*SUPPLIED MATERIAL*.
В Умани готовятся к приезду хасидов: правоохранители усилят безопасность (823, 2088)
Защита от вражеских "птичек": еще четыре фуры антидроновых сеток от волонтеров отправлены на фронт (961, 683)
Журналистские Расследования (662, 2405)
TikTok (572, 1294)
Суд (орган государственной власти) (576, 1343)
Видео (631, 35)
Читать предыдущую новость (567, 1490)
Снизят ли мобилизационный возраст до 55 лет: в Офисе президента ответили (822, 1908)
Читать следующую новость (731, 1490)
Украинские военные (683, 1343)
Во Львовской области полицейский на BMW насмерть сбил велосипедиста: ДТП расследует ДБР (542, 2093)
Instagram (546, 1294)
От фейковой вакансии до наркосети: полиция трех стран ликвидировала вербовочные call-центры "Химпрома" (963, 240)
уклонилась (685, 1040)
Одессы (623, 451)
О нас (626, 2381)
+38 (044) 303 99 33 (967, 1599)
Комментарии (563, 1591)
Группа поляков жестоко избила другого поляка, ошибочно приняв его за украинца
* * *
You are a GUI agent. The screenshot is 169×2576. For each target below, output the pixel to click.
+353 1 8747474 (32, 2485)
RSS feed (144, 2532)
==
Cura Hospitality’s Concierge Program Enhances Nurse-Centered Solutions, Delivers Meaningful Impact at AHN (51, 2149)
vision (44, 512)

*THE PROBLEM*. Check each line of the records for the string "Читать" and state how many lines contain it. Give only the number.

*RESULT FOR THIS TASK*. 2